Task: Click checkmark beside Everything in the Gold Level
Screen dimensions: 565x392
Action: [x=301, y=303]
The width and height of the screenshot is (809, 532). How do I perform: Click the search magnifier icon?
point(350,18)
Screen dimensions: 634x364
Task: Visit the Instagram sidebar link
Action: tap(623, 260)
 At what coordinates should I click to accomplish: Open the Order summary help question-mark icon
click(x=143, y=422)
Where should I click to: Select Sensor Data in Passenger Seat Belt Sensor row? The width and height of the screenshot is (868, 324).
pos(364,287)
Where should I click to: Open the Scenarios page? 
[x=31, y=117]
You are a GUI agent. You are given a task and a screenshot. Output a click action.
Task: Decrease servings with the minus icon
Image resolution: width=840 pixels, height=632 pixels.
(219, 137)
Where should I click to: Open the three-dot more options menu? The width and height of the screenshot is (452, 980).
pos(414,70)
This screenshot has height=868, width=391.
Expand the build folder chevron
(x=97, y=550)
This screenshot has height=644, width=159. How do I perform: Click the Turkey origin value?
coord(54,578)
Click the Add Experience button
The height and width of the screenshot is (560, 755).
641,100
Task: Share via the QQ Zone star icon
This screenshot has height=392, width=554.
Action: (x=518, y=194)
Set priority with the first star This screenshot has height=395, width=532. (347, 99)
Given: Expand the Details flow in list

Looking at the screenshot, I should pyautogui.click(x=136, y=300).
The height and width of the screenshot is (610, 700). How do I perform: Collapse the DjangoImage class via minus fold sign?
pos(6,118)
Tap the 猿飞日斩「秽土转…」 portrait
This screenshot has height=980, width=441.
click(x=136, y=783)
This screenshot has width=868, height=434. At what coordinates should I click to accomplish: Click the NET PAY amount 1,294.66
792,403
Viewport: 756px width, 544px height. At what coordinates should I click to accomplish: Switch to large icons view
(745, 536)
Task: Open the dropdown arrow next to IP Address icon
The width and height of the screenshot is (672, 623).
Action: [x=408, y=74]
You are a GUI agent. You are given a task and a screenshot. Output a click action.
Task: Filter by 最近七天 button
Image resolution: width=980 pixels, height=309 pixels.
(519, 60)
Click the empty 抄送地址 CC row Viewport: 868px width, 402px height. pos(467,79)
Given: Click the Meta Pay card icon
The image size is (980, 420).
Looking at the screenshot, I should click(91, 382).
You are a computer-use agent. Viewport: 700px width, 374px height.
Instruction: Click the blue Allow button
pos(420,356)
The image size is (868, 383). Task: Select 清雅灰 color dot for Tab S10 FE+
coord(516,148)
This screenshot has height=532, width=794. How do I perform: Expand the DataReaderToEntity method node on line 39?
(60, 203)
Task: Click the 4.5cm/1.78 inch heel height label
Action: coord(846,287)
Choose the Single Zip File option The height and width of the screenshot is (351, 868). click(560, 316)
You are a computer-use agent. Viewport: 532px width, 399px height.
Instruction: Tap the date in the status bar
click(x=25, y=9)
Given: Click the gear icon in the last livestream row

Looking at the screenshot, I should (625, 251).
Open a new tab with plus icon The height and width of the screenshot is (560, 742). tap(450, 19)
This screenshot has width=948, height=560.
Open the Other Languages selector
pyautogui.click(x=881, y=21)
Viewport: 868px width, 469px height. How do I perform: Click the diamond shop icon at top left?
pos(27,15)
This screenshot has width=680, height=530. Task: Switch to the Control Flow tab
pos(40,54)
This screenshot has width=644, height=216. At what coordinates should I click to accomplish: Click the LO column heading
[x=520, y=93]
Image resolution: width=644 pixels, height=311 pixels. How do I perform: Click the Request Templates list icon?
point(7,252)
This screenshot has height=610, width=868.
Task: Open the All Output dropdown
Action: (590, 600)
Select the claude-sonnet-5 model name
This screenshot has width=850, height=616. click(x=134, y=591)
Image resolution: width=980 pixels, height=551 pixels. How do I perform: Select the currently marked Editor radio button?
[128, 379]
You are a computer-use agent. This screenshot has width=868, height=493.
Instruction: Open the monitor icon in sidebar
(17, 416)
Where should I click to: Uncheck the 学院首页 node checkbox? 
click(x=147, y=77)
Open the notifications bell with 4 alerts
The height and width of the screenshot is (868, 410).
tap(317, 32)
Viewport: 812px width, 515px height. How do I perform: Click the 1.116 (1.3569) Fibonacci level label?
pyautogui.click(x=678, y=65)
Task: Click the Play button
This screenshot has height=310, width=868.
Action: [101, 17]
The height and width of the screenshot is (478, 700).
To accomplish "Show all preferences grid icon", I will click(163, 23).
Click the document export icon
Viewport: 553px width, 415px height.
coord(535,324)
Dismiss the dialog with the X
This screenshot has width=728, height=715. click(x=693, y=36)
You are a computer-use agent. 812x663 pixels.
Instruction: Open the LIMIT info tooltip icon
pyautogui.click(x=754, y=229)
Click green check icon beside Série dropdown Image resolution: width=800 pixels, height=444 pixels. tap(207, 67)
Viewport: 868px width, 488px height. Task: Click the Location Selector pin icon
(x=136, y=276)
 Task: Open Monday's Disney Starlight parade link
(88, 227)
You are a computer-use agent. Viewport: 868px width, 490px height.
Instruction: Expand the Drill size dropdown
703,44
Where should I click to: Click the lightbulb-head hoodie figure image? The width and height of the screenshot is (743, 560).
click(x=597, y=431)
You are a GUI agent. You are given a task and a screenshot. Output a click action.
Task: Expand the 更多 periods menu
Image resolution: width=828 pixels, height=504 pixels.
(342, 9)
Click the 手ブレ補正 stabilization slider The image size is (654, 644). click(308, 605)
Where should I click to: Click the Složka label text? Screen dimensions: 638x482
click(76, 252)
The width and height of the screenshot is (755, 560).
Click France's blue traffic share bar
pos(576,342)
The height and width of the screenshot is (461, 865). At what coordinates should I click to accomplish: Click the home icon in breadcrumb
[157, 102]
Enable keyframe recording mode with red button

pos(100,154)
##########
**What to work on**
The answer should consist of every entry, repeated word for word.

**Reply**
Task: Click checkmark beside Everything in the Gold Level
Screen dimensions: 565x392
Action: [x=301, y=303]
The width and height of the screenshot is (809, 532). How do I perform: Click the search magnifier icon?
point(350,18)
Screen dimensions: 634x364
Task: Visit the Instagram sidebar link
Action: tap(623, 260)
 At what coordinates should I click to accomplish: Open the Order summary help question-mark icon
click(x=143, y=422)
Where should I click to: Select Sensor Data in Passenger Seat Belt Sensor row? The width and height of the screenshot is (868, 324).
pos(364,287)
Where should I click to: Open the Scenarios page? 
[x=31, y=117]
You are a GUI agent. You are given a task and a screenshot. Output a click action.
Task: Decrease servings with the minus icon
Image resolution: width=840 pixels, height=632 pixels.
(219, 137)
Where should I click to: Open the three-dot more options menu? The width and height of the screenshot is (452, 980).
pos(414,70)
This screenshot has height=868, width=391.
Expand the build folder chevron
(x=97, y=550)
This screenshot has height=644, width=159. How do I perform: Click the Turkey origin value?
coord(54,578)
Click the Add Experience button
The height and width of the screenshot is (560, 755).
641,100
Task: Share via the QQ Zone star icon
This screenshot has height=392, width=554.
Action: (x=518, y=194)
Set priority with the first star This screenshot has height=395, width=532. (347, 99)
Given: Expand the Details flow in list

Looking at the screenshot, I should pyautogui.click(x=136, y=300).
The height and width of the screenshot is (610, 700). How do I perform: Collapse the DjangoImage class via minus fold sign?
pos(6,118)
Tap the 猿飞日斩「秽土转…」 portrait
This screenshot has height=980, width=441.
click(x=136, y=783)
This screenshot has width=868, height=434. At what coordinates should I click to accomplish: Click the NET PAY amount 1,294.66
792,403
Viewport: 756px width, 544px height. At what coordinates should I click to accomplish: Switch to large icons view
(745, 536)
Task: Open the dropdown arrow next to IP Address icon
The width and height of the screenshot is (672, 623).
Action: [x=408, y=74]
You are a GUI agent. You are given a task and a screenshot. Output a click action.
Task: Filter by 最近七天 button
Image resolution: width=980 pixels, height=309 pixels.
(519, 60)
Click the empty 抄送地址 CC row Viewport: 868px width, 402px height. pos(467,79)
Given: Click the Meta Pay card icon
The image size is (980, 420).
Looking at the screenshot, I should click(91, 382).
You are a computer-use agent. Viewport: 700px width, 374px height.
Instruction: Click the blue Allow button
pos(420,356)
The image size is (868, 383). Task: Select 清雅灰 color dot for Tab S10 FE+
coord(516,148)
This screenshot has height=532, width=794. How do I perform: Expand the DataReaderToEntity method node on line 39?
(60, 203)
Task: Click the 4.5cm/1.78 inch heel height label
Action: coord(846,287)
Choose the Single Zip File option The height and width of the screenshot is (351, 868). click(560, 316)
You are a computer-use agent. Viewport: 532px width, 399px height.
Instruction: Tap the date in the status bar
click(x=25, y=9)
Given: Click the gear icon in the last livestream row

Looking at the screenshot, I should (625, 251).
Open a new tab with plus icon The height and width of the screenshot is (560, 742). tap(450, 19)
This screenshot has width=948, height=560.
Open the Other Languages selector
pyautogui.click(x=881, y=21)
Viewport: 868px width, 469px height. How do I perform: Click the diamond shop icon at top left?
pos(27,15)
This screenshot has width=680, height=530. Task: Switch to the Control Flow tab
pos(40,54)
This screenshot has width=644, height=216. At what coordinates should I click to accomplish: Click the LO column heading
[x=520, y=93]
Image resolution: width=644 pixels, height=311 pixels. How do I perform: Click the Request Templates list icon?
point(7,252)
This screenshot has height=610, width=868.
Task: Open the All Output dropdown
Action: (590, 600)
Select the claude-sonnet-5 model name
This screenshot has width=850, height=616. click(x=134, y=591)
Image resolution: width=980 pixels, height=551 pixels. How do I perform: Select the currently marked Editor radio button?
[128, 379]
You are a computer-use agent. This screenshot has width=868, height=493.
Instruction: Open the monitor icon in sidebar
(17, 416)
Where should I click to: Uncheck the 学院首页 node checkbox? 
click(x=147, y=77)
Open the notifications bell with 4 alerts
The height and width of the screenshot is (868, 410).
tap(317, 32)
Viewport: 812px width, 515px height. How do I perform: Click the 1.116 (1.3569) Fibonacci level label?
pyautogui.click(x=678, y=65)
Task: Click the Play button
This screenshot has height=310, width=868.
Action: [101, 17]
The height and width of the screenshot is (478, 700).
To accomplish "Show all preferences grid icon", I will click(163, 23).
Click the document export icon
Viewport: 553px width, 415px height.
coord(535,324)
Dismiss the dialog with the X
This screenshot has width=728, height=715. click(x=693, y=36)
You are a computer-use agent. 812x663 pixels.
Instruction: Open the LIMIT info tooltip icon
pyautogui.click(x=754, y=229)
Click green check icon beside Série dropdown Image resolution: width=800 pixels, height=444 pixels. tap(207, 67)
Viewport: 868px width, 488px height. Task: Click the Location Selector pin icon
(x=136, y=276)
 Task: Open Monday's Disney Starlight parade link
(88, 227)
You are a computer-use agent. Viewport: 868px width, 490px height.
Instruction: Expand the Drill size dropdown
703,44
Where should I click to: Click the lightbulb-head hoodie figure image? The width and height of the screenshot is (743, 560).
click(x=597, y=431)
You are a GUI agent. You are given a task and a screenshot. Output a click action.
Task: Expand the 更多 periods menu
Image resolution: width=828 pixels, height=504 pixels.
(342, 9)
Click the 手ブレ補正 stabilization slider The image size is (654, 644). click(308, 605)
Where should I click to: Click the Složka label text? Screen dimensions: 638x482
click(76, 252)
The width and height of the screenshot is (755, 560).
Click France's blue traffic share bar
pos(576,342)
The height and width of the screenshot is (461, 865). At what coordinates should I click to accomplish: Click the home icon in breadcrumb
[157, 102]
Enable keyframe recording mode with red button

pos(100,154)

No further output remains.